What you have to do – Copy the material word for word, starting at the line that contains "The height and width of the screenshot is (728, 1366)." and ending with the last line of the material. Leave out the pictures.

Records from a data collection
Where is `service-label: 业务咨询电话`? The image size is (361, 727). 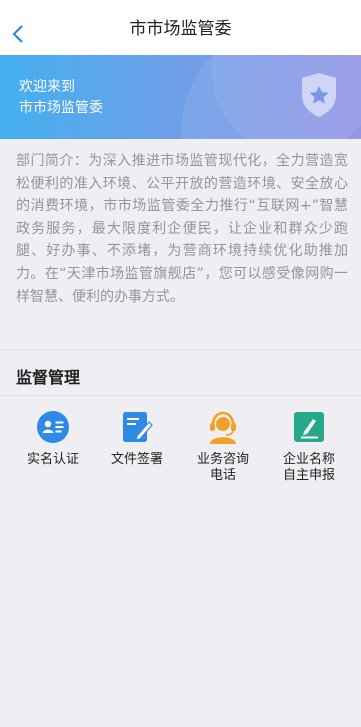
service-label: 业务咨询电话 is located at coordinates (222, 468).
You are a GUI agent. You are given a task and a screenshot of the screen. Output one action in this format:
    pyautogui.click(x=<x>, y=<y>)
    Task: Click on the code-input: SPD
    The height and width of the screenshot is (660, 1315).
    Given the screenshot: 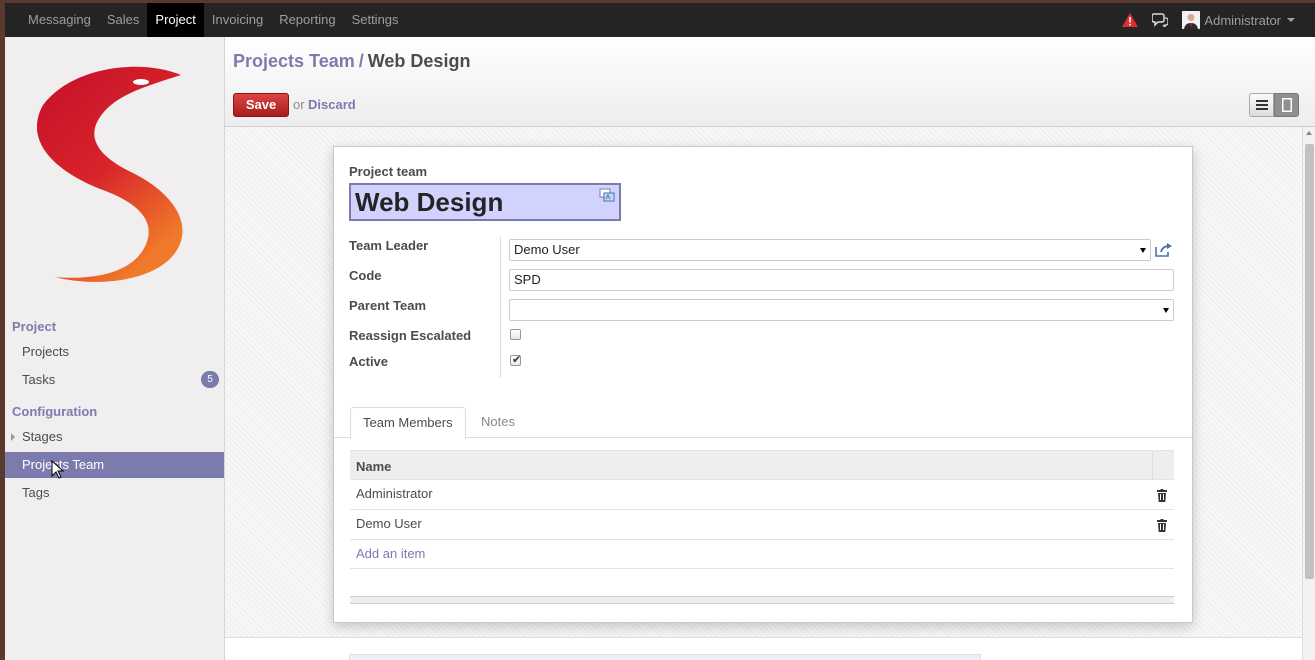 What is the action you would take?
    pyautogui.click(x=842, y=280)
    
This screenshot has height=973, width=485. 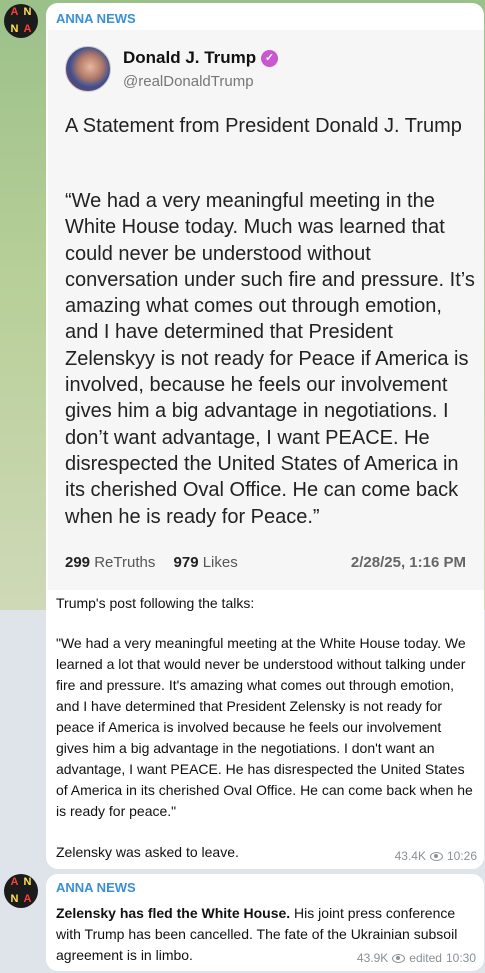 What do you see at coordinates (462, 856) in the screenshot?
I see `message-time: 10:26` at bounding box center [462, 856].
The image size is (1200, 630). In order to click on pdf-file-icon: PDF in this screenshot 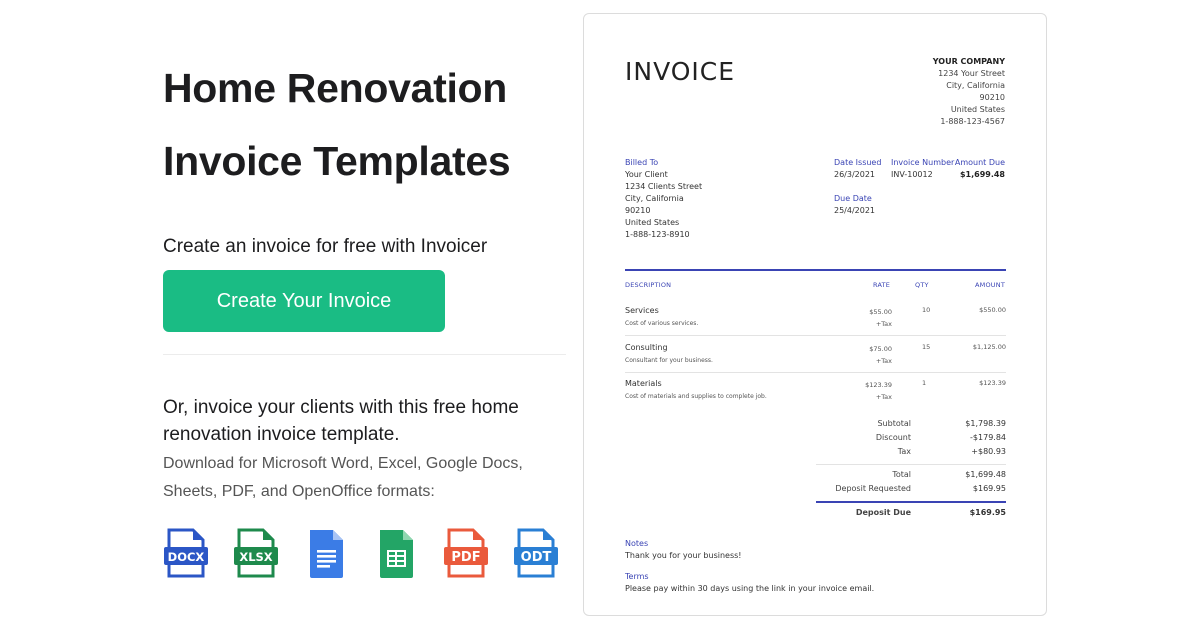, I will do `click(466, 553)`.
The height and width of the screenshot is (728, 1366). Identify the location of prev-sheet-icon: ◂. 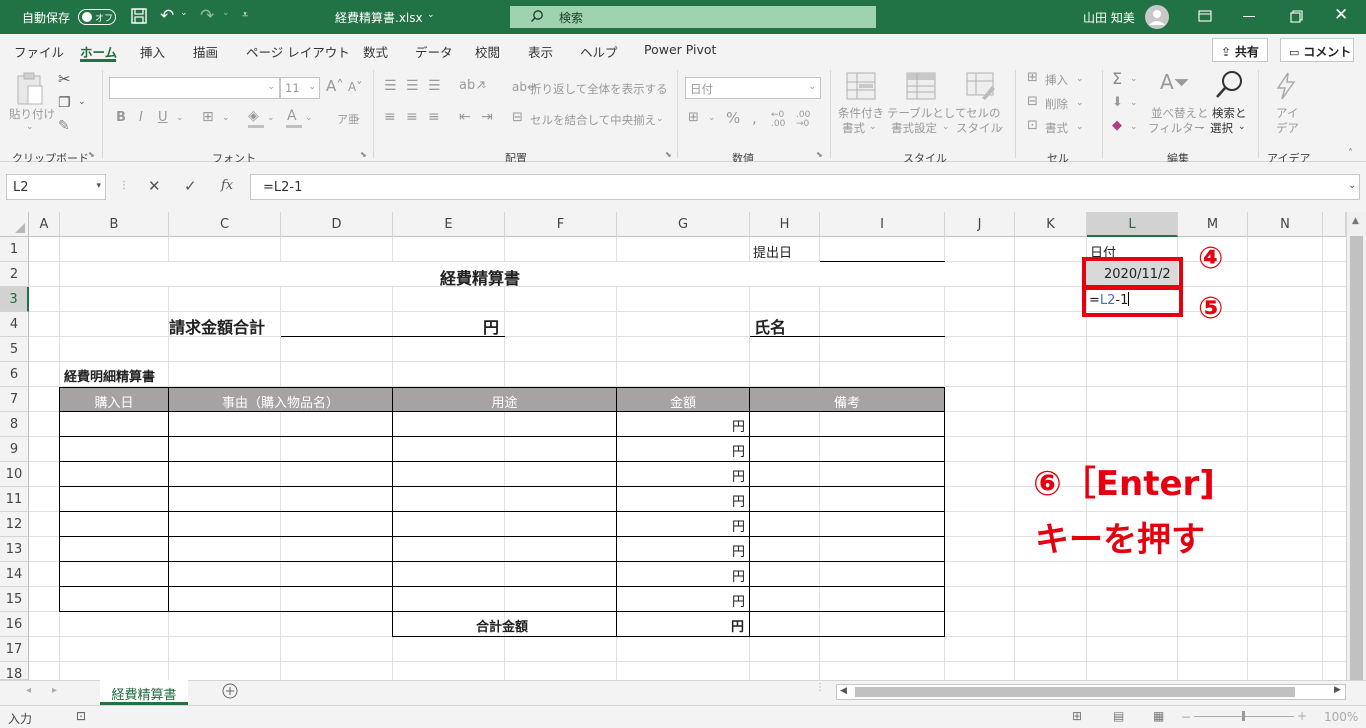
(28, 690).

Solution below –
The height and width of the screenshot is (728, 1366). Identify the location of prev-sheet-icon: ◂. 
(28, 690).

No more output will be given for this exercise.